Entries on finding words and elements
● ● ● ● ● ● ●

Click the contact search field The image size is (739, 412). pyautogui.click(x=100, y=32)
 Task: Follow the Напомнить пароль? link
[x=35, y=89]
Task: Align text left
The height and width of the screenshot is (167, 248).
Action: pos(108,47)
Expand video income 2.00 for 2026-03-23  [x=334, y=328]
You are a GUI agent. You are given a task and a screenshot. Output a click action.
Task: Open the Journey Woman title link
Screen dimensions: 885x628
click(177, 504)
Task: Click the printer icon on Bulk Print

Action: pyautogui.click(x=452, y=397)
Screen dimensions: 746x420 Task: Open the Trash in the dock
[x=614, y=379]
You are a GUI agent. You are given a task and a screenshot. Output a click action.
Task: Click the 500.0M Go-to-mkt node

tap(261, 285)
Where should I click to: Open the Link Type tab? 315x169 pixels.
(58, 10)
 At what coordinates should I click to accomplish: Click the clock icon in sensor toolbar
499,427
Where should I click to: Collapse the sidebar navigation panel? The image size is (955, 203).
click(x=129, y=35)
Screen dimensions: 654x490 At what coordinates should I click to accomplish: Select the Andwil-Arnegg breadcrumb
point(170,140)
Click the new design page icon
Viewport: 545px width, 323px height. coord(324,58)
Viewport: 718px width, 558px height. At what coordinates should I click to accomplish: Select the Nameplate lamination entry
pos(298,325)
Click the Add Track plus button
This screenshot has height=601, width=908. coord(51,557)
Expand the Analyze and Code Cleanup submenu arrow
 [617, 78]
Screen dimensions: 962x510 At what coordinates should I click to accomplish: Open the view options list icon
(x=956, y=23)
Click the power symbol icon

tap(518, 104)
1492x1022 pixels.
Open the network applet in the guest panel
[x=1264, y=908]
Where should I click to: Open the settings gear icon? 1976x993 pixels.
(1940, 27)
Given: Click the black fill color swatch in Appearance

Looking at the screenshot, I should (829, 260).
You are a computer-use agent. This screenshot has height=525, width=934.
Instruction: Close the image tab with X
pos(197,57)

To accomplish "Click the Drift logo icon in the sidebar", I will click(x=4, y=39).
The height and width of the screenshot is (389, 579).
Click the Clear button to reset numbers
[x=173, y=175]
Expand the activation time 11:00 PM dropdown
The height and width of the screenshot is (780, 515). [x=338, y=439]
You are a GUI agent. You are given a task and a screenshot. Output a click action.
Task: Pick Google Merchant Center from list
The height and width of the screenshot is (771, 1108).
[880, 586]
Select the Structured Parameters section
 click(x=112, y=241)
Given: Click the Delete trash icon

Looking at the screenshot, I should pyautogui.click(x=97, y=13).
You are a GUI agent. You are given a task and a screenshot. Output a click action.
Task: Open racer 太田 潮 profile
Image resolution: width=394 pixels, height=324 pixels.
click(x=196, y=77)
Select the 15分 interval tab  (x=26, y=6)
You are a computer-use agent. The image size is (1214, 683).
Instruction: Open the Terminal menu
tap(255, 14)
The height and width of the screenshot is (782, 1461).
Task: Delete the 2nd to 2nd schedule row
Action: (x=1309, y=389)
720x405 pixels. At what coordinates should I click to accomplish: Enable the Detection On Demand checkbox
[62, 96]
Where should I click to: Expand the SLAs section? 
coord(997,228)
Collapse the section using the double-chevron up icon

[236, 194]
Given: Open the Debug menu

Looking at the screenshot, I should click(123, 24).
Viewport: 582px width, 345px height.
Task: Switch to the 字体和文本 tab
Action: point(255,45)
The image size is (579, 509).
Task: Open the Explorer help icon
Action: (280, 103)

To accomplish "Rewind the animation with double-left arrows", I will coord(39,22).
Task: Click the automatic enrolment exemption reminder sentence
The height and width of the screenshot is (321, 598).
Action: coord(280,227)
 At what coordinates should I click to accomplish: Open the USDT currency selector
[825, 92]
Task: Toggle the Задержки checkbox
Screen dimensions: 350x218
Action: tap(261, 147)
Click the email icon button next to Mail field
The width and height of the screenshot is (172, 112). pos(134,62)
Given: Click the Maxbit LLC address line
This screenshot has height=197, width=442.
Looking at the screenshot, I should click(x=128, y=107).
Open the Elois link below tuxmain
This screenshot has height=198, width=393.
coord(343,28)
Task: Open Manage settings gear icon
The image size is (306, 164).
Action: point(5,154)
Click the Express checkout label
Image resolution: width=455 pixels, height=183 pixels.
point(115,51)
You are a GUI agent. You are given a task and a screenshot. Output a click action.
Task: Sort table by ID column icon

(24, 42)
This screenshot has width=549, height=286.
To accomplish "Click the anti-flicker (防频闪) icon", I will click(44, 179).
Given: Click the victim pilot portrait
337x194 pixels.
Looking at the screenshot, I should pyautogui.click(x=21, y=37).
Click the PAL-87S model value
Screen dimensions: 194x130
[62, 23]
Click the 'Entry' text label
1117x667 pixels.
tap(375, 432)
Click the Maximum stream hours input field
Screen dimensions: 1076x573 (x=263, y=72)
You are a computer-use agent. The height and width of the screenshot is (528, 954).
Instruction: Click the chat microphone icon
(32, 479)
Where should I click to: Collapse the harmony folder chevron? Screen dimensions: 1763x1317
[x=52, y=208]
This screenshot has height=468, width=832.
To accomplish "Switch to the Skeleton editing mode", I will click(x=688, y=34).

● ● ● ● ● ● ●

PROBLEM DETAILS →
Give the lines of the material as a JSON list of strings, one string per line with blank lines omitted, beginning at the line that contains "Expand the activation time 11:00 PM dropdown" and stopping after the line that contains "coord(343,28)".

OUTPUT BELOW →
[
  "Expand the activation time 11:00 PM dropdown",
  "The height and width of the screenshot is (780, 515). [x=338, y=439]",
  "You are a GUI agent. You are given a task and a screenshot. Output a click action.",
  "Task: Pick Google Merchant Center from list",
  "The height and width of the screenshot is (771, 1108).",
  "[880, 586]",
  "Select the Structured Parameters section",
  " click(x=112, y=241)",
  "Given: Click the Delete trash icon",
  "Looking at the screenshot, I should pyautogui.click(x=97, y=13).",
  "You are a GUI agent. You are given a task and a screenshot. Output a click action.",
  "Task: Open racer 太田 潮 profile",
  "Image resolution: width=394 pixels, height=324 pixels.",
  "click(x=196, y=77)",
  "Select the 15分 interval tab  (x=26, y=6)",
  "You are a computer-use agent. The image size is (1214, 683).",
  "Instruction: Open the Terminal menu",
  "tap(255, 14)",
  "The height and width of the screenshot is (782, 1461).",
  "Task: Delete the 2nd to 2nd schedule row",
  "Action: (x=1309, y=389)",
  "720x405 pixels. At what coordinates should I click to accomplish: Enable the Detection On Demand checkbox",
  "[62, 96]",
  "Where should I click to: Expand the SLAs section? ",
  "coord(997,228)",
  "Collapse the section using the double-chevron up icon",
  "[236, 194]",
  "Given: Open the Debug menu",
  "Looking at the screenshot, I should click(123, 24).",
  "Viewport: 582px width, 345px height.",
  "Task: Switch to the 字体和文本 tab",
  "Action: point(255,45)",
  "The image size is (579, 509).",
  "Task: Open the Explorer help icon",
  "Action: (280, 103)",
  "To accomplish \"Rewind the animation with double-left arrows\", I will coord(39,22).",
  "Task: Click the automatic enrolment exemption reminder sentence",
  "The height and width of the screenshot is (321, 598).",
  "Action: coord(280,227)",
  " At what coordinates should I click to accomplish: Open the USDT currency selector",
  "[825, 92]",
  "Task: Toggle the Задержки checkbox",
  "Screen dimensions: 350x218",
  "Action: tap(261, 147)",
  "Click the email icon button next to Mail field",
  "The width and height of the screenshot is (172, 112). pos(134,62)",
  "Given: Click the Maxbit LLC address line",
  "This screenshot has height=197, width=442.",
  "Looking at the screenshot, I should click(x=128, y=107).",
  "Open the Elois link below tuxmain",
  "This screenshot has height=198, width=393.",
  "coord(343,28)"
]